A List of 7 Strange (Unbelievable) Records in Football (Soccer)

Records of Football-compressed

The game of football (soccer) is so old and diverse that there are many records which are unbelievable to the fans, unbreakable for the players, and unfathomable for any critics. Below is the list of such 7 records of Football (Soccer) which are crazy to understand or conceive, even in the wildest imaginations.

1. Most Spectators in a match

The highest attendance in a match is mind-boggling 1,99,854 fans (almost 2 lakh fans) present during the Final match of the 1950 FIFA World Cup between Brazil and Uruguay in Maracana stadium in Rio de Janeiro, Brazil. This record can be considered unbreakable as nor the stadiums around the world have this capacity neither these number of fans are allowed inside any stadium anymore. (Phew, can’t imagine these many people sitting at one place to watch a match)

2. Maximum Number of goals in a match

We all know the game of football can maximum stretch to 120 minutes in case it is a tie-breaker or decider or final match of any tournament; but, how will you adjust this fact in your mind that the maximum number of goals scored in a match is 149. On 31 October 2002, the Guinness book of world record got an unbelievable addition to its record book when a Madagascar club AS Adema was playing against the club SO l’Emyrne and scored 149 goals. The scoreline after the match read 149-0 in favour of AS Adema. While it was later revealed that SO l’Emyrne gave away such easy goals to protest against a refereeing decision; however, the scoreline implies they did not even move their leg in the protest. (Imagine, no rival moves while you pass the ball, I guess, it must have become boring for AS Adema players as well.)
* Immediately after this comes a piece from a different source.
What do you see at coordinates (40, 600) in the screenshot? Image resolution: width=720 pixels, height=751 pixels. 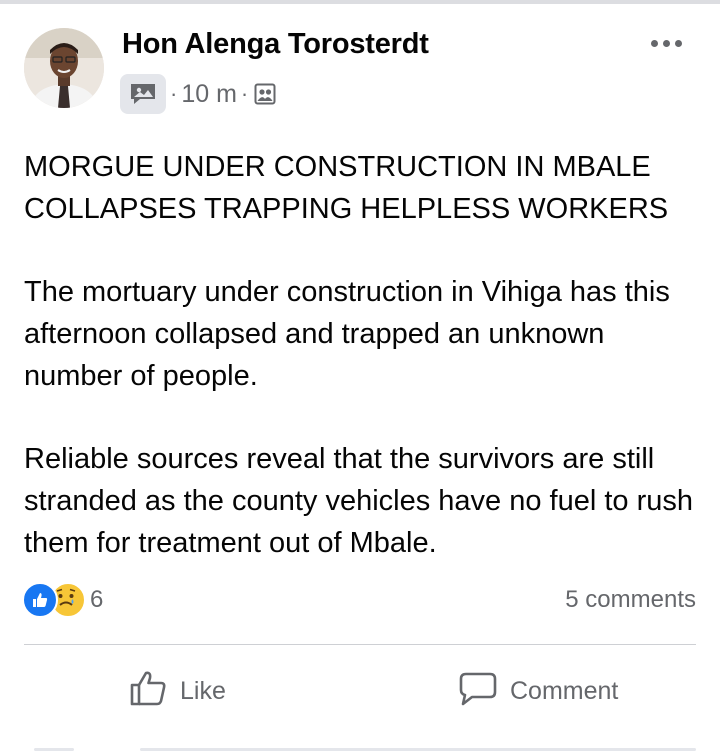 I see `thumbs-up-reaction-icon` at bounding box center [40, 600].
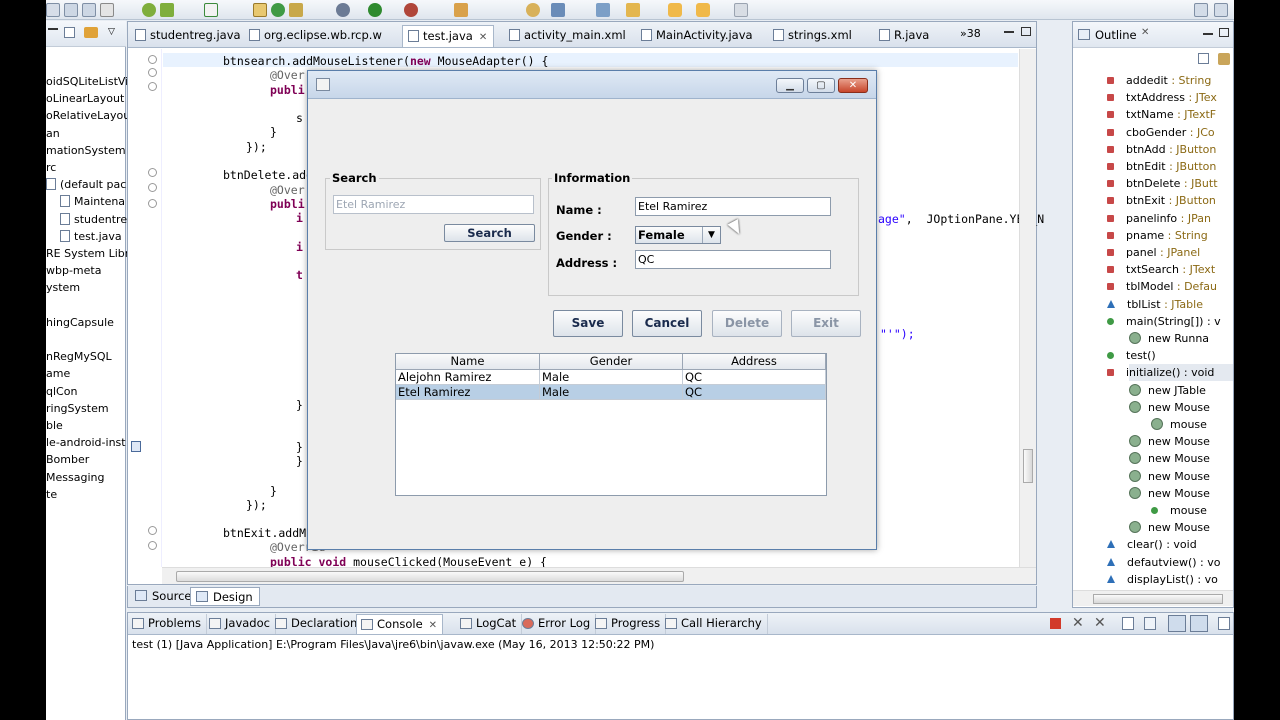 The width and height of the screenshot is (1280, 720). Describe the element at coordinates (400, 624) in the screenshot. I see `tab-console: Console ✕` at that location.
3. Most Red Cards in a match

We all know that there are 11 players from each side playing in a football match, totalling 22 players; but, a referee gave away 36 red cards in a match. Unbelievable it is, but, yes, 36 red cards. It happened during a match in 2011 when two Argentinian clubs Claypole and Victoriano Arenas played against each other in a league match. The referee name was Damian Rubino gave all the 22 starting players red cards plus 14 red cards to substitutes and coaches. (Imagine the fans guessing who’s next)

4. Largest Distance for goal by a Header

The largest distance for a goal by a header is 58.13 meters (190 feet 8.58 inches) which was scored by Jone Samuelsen, a player from Norway (Head of Steel, haha). On 25 September 2011, he was playing from the Norwegian Club ODD Grenland against the club Tromso Idrettslag in a Tippeligaen League match (top division of Norway). ODD Grenland was already ahead in match by 2-1 when Tromso got a corner. The ball was deflected to Tromso’ half when one of Tromso’s defenders headed the ball to get it back in ODD’s half. That’s when Jone hit the ball by his head which went in the goal of Tromso by an astonishing and unbelievable 58.13 meters.

The Norwegian player Jone Samuelsen who holds the record of longest header goal

5. Maximum Back-to-Back Hat tricks

Every football fans knows that 3 goals in a match by a player means that’s a hat trick; however, the record of most consecutive hat tricks in football is held by a Japanese player Masashi Nakayama who achieved this feat in 1998. He scored hat tricks in four consecutive matches with a total of 16 goals (Do you think someone will break it, Ronaldo, Messi, Zlatan, Mbappe, or Neymar?). He is also the first Japanese player to score a goal for Japan in FIFA World Cup.

The Japanese player Masashi Nakayama who holds the record of maximum consecutive hat tricks
The Japanese player Masashi Nakayama who holds the record of maximum consecutive hat tricks

6. Maximum Goals by a Goalkeeper

The first thing which comes to everyone’s mind is that goalkeepers play to stop the goals; but, we have a goalie who broke this norm by a huge unbelievable margin which is almost unbreakable as well. Rogerio Ceni, the goalkeeper of Brazilian Club Sao Paulo scored 131 goals in his career. He was a specialist in setting up the field and had a great penalty conversion rate.

The Brazilian goalkeeper Rogerio Ceni who scored maximum goals as a goalkeeper
The Brazilian goalkeeper Rogerio Ceni who scored maximum goals as a goalkeeper

7. Maximum Kicks in a Penalty Shootout

We all know that penalty shootouts start with 5 kicks given to each side, which keeps on getting extended; however, this extended to a whole new level when in a fixture during the 2005 Namibian Cup between KK Palace and Civics, total 48 penalty kicks were taken and score ended in the favour of KK Palace who won by the margin of 17-16 (Great practice for the players, eh).

Do you thing any of these records will ever be broken?